In addition to these general principles, I learned to appreciate any operating
system that can string programs together, such as with the "pipes" mechanism
of UNIX.
So by the time I actually got to use UNIX, I already knew a little about what
made it so awesome.
Joining the UNIX Tribe
UNIX license plate ( www.unix.org/license-plate.html )
Before the World Wide Web (WWW), it was hard to learn about computers. It
took a rare genius to be able to simply read the manuals and figure out computer
hardware and software. Most of the time a tribe would form around an
installation, with oral traditions and hands-on demonstrations being passed
on to those who were less adept at learning from the manuals. In many cases
the field technical staff for the computer vendor would come in to do demos
and training, and pass along the oral tradition that way, and so there didn't
have to be a "seed" person who could figure it out by reading alone.

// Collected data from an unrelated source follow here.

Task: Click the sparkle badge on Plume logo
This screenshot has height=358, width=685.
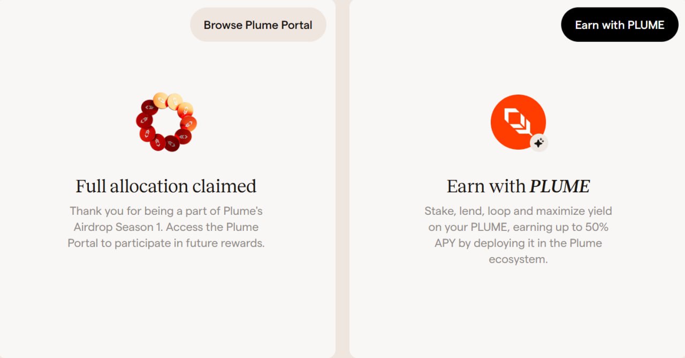Action: 539,143
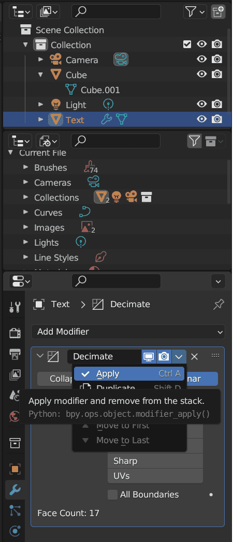Open the Add Modifier dropdown

coord(128,332)
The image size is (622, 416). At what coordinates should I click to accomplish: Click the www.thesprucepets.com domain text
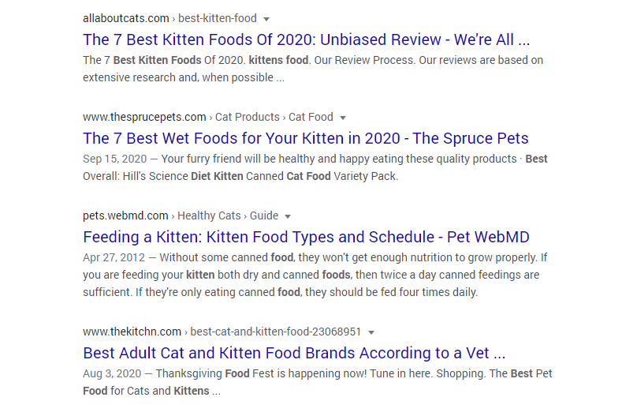click(144, 117)
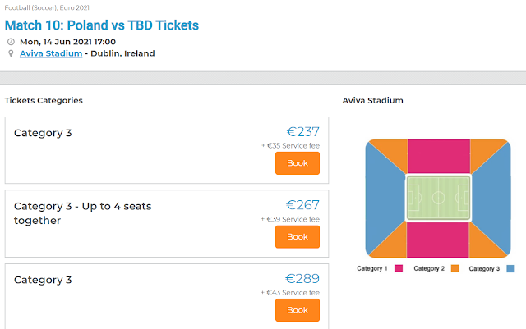
Task: Click the blue Category 3 legend swatch
Action: click(x=510, y=268)
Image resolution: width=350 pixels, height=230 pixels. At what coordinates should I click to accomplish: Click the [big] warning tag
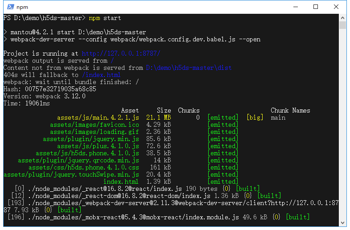(255, 117)
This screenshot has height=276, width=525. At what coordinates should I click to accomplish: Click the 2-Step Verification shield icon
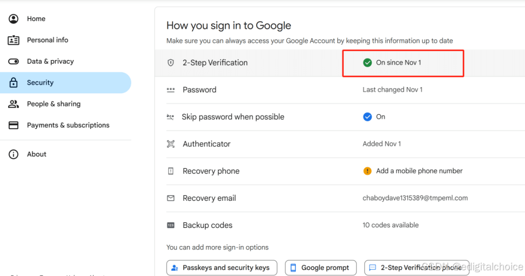[x=171, y=63]
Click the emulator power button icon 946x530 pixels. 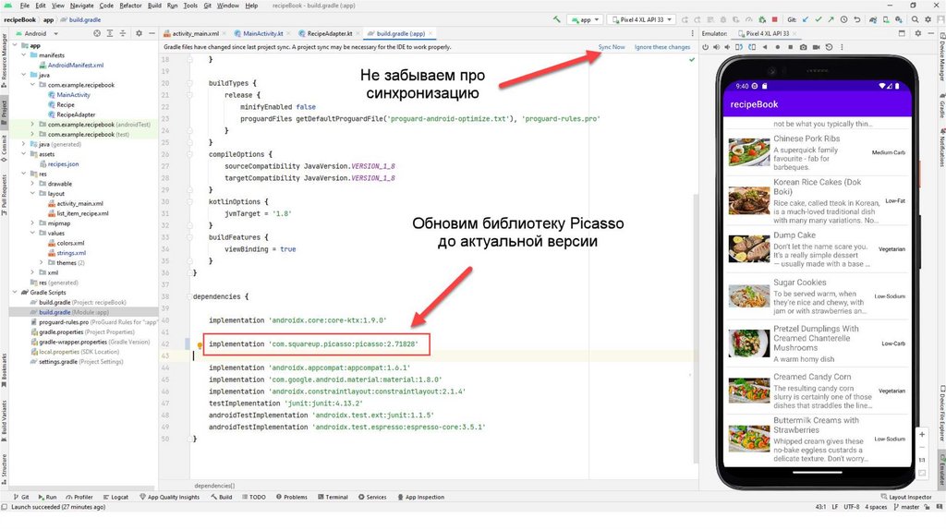click(706, 46)
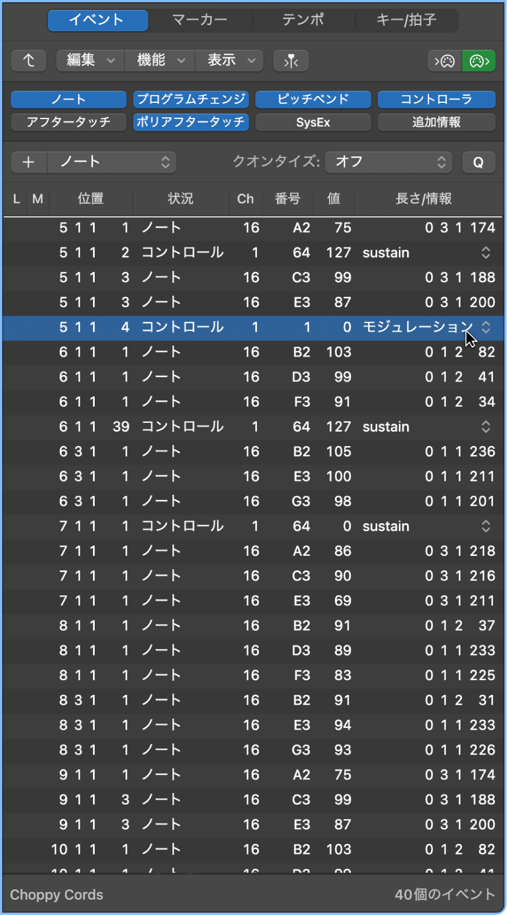Open the 編集 toolbar menu
Screen dimensions: 507x916
coord(89,60)
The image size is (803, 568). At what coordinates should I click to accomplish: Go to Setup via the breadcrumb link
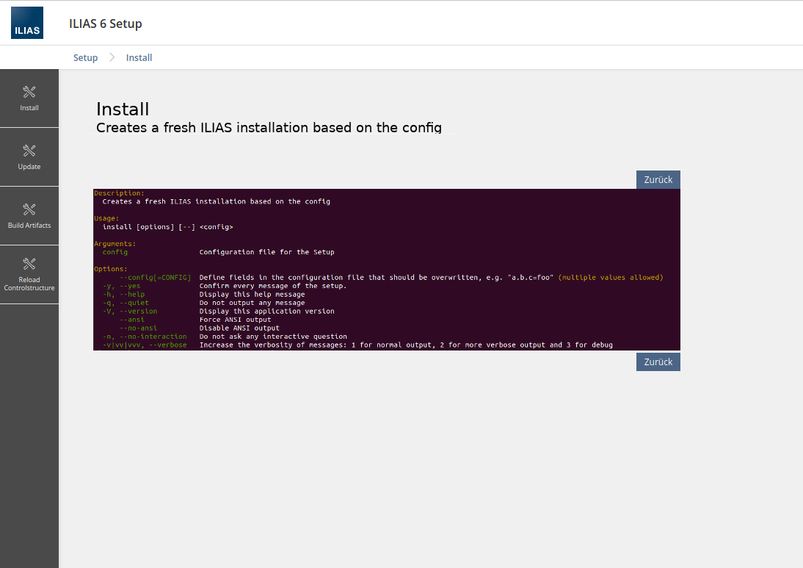pos(85,57)
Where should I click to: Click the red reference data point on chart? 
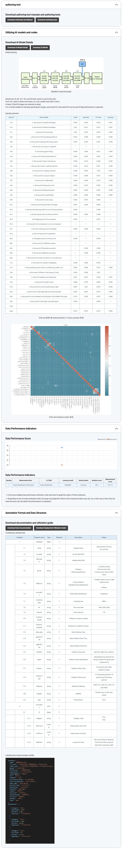click(62, 465)
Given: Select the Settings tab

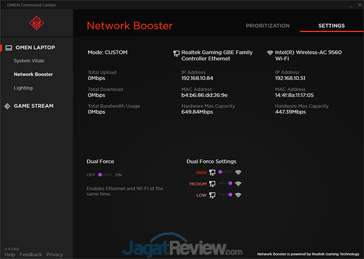Looking at the screenshot, I should click(331, 26).
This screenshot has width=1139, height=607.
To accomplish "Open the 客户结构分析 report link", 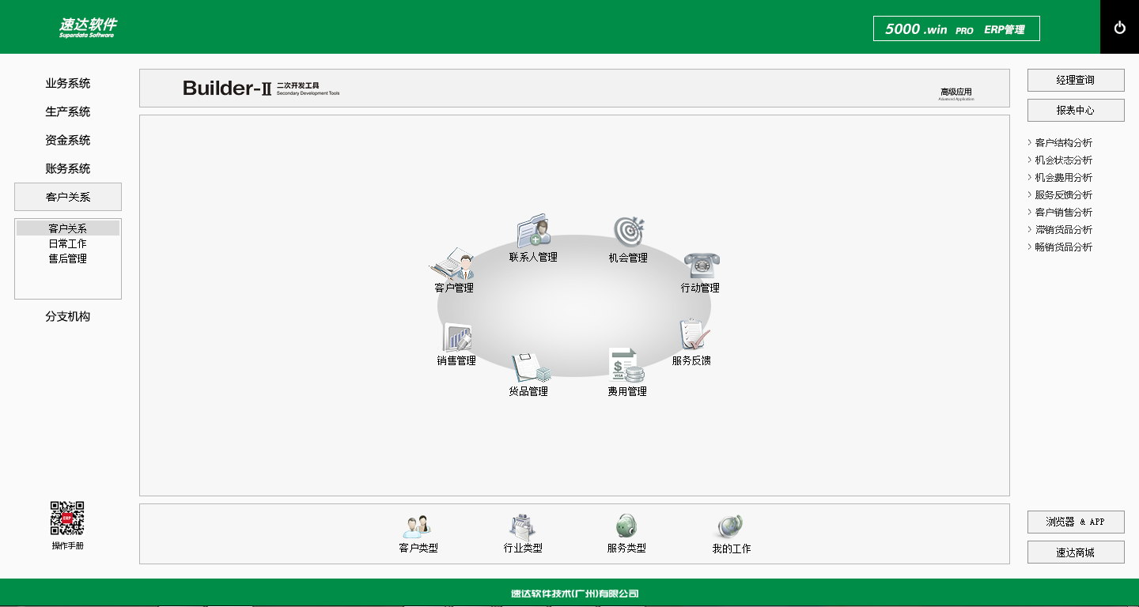I will [x=1063, y=143].
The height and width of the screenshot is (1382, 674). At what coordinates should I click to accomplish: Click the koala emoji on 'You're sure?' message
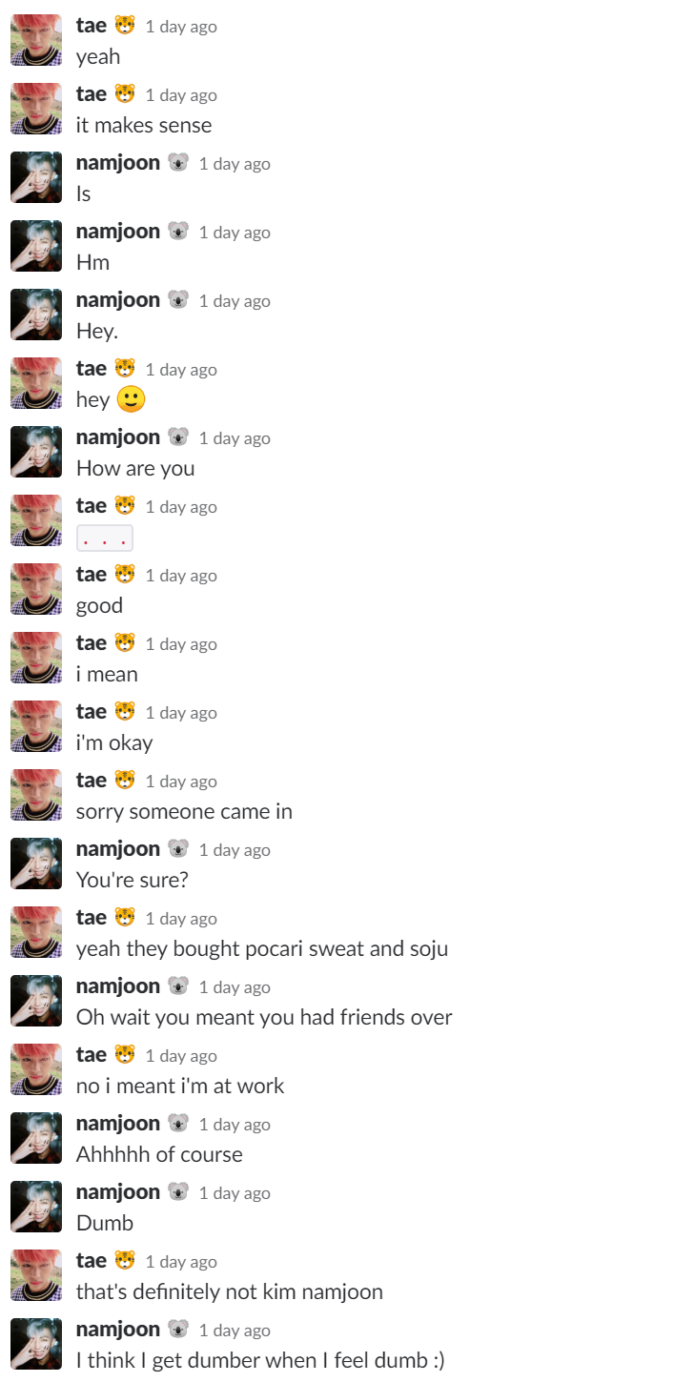tap(178, 848)
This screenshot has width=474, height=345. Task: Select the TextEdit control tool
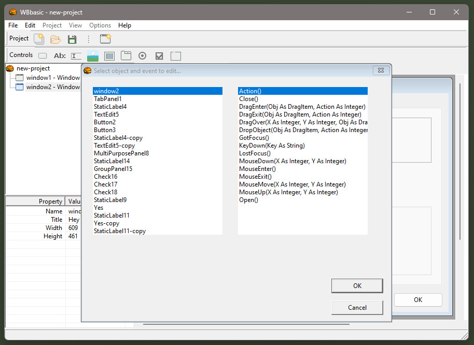tap(76, 55)
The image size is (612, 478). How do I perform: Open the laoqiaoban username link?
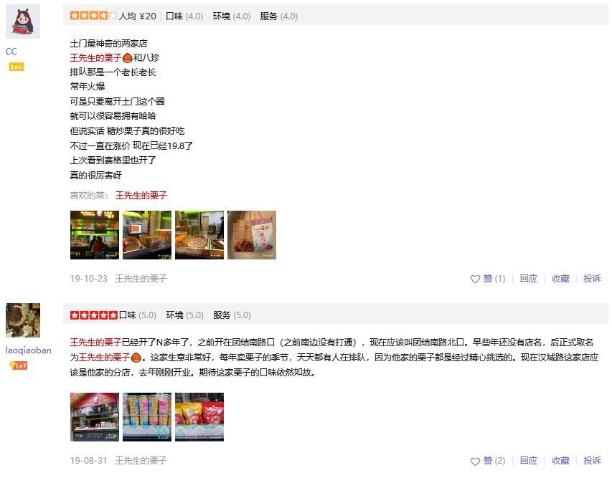click(x=28, y=350)
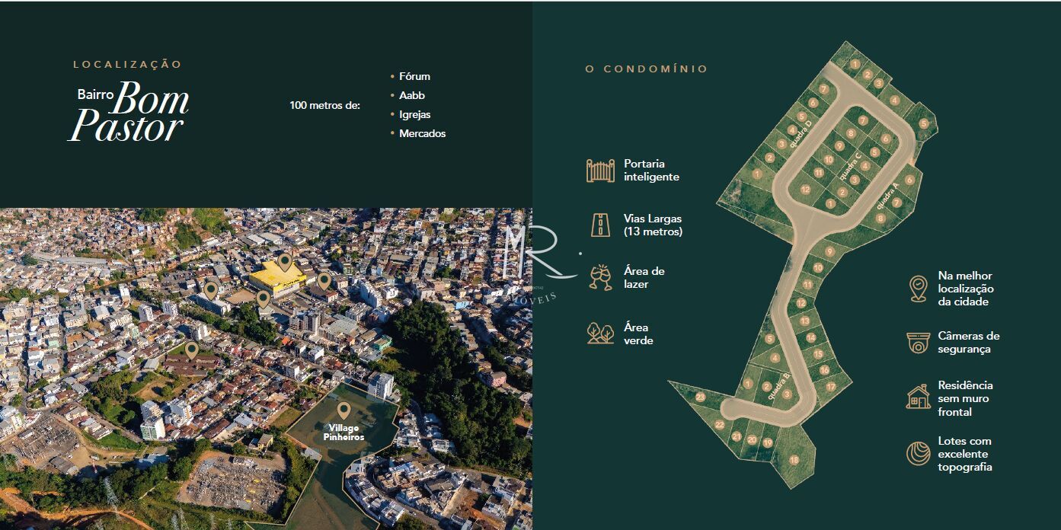Click the Área verde trees icon

pyautogui.click(x=600, y=334)
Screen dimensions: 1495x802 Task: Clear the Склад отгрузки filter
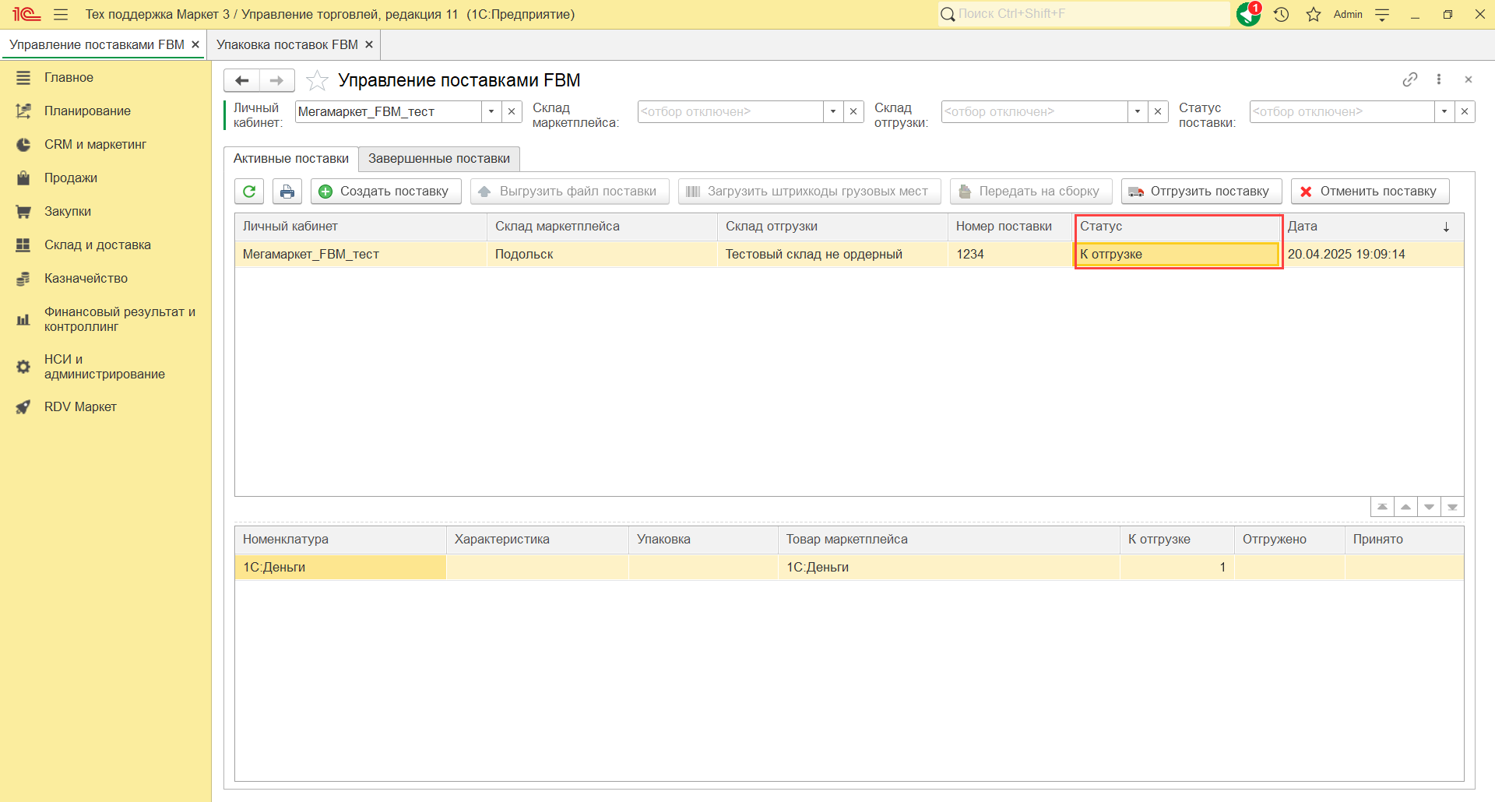[x=1158, y=112]
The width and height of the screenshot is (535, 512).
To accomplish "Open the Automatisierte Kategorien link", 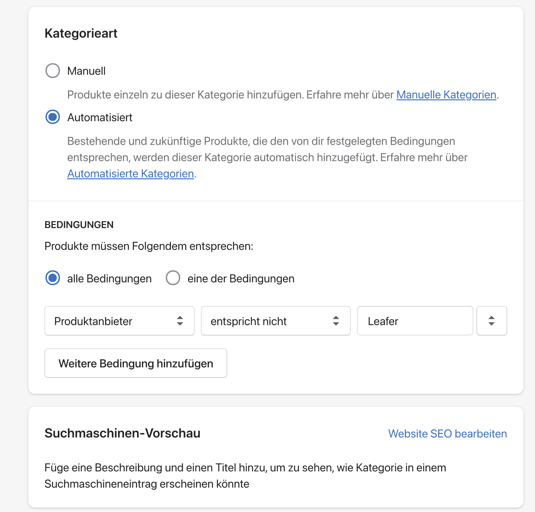I will click(x=130, y=173).
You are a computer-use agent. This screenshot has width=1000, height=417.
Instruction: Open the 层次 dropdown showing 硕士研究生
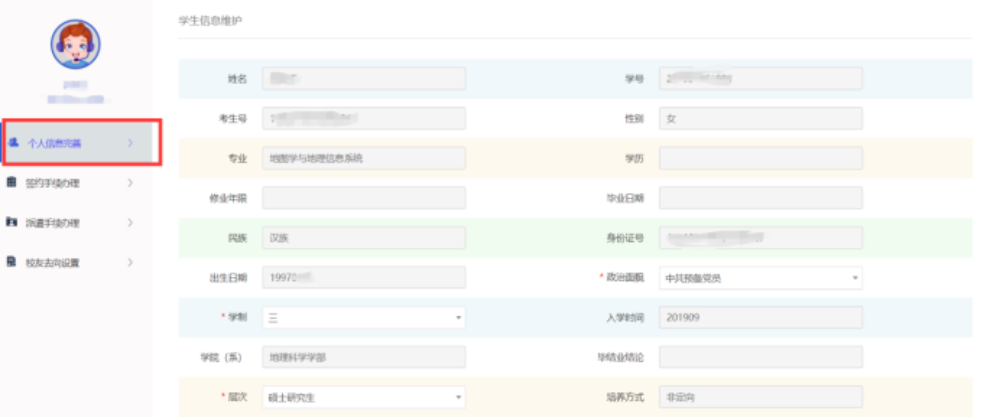tap(363, 397)
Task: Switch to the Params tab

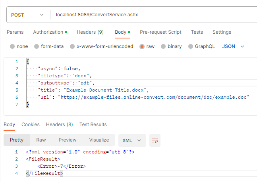Action: coord(15,32)
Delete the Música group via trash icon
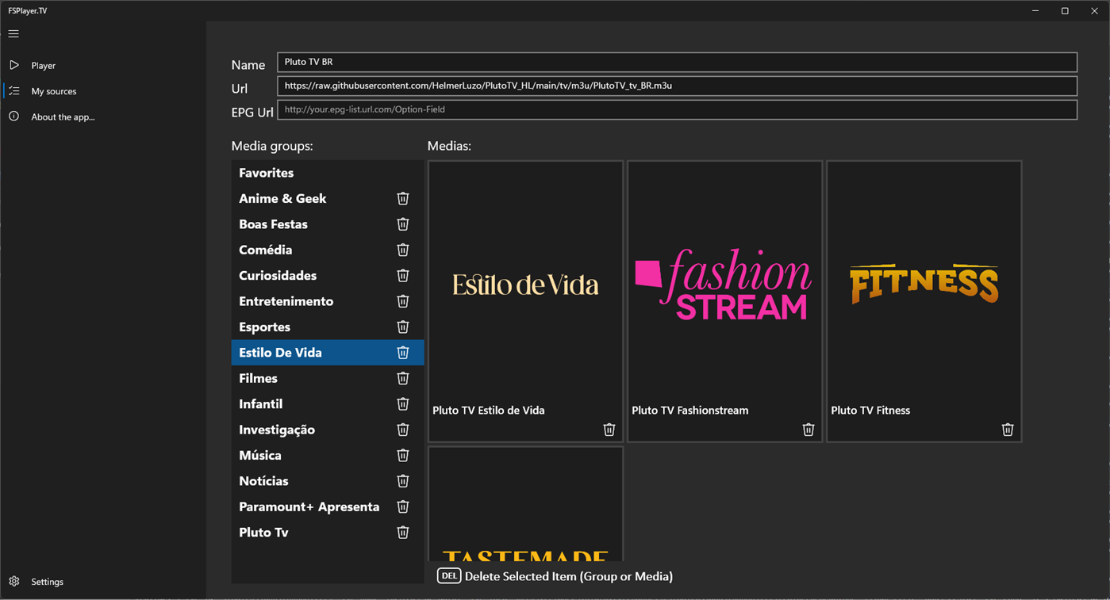 point(402,455)
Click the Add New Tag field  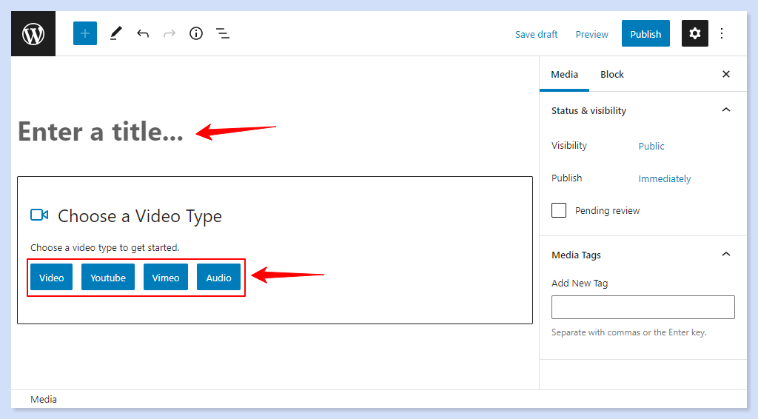[x=643, y=307]
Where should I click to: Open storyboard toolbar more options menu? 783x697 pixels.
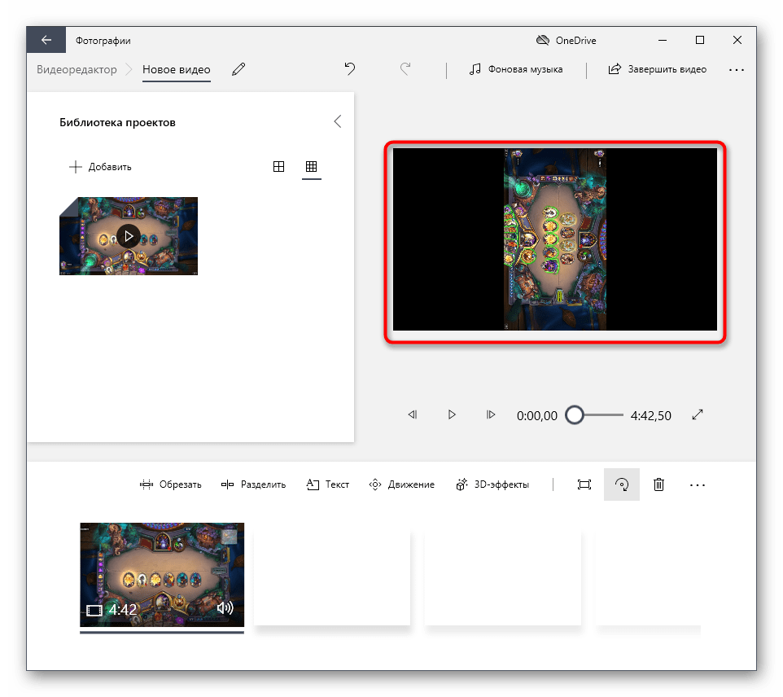(698, 484)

I remember asking the the hypothetical question if it would be possible
for someone in an igloo with a generator to figure out a computer all alone.
I was fortunate when I was learning to use UNIX to have just started a new
job where I had access to three very knowledgable and clever people named Dan,
Phil and Jeff.
Dan was a full-time employee of the company, and person who helped me
get the job. He had been adamant that the company get UNIX, accepting
no other option. (He had a "Live Free Or Die — UNIX" license plate
similar to the one shown above, a variation of the New Hampshire state motto,
on display in his office.) They ended up buying a VAX minicomputer from DEC,
but getting the operating system from a third-party vendor, Uniq,
which sold them a version of Berkeley Standard Distribution (BSD) Unix.
It was on this system that I began to learn.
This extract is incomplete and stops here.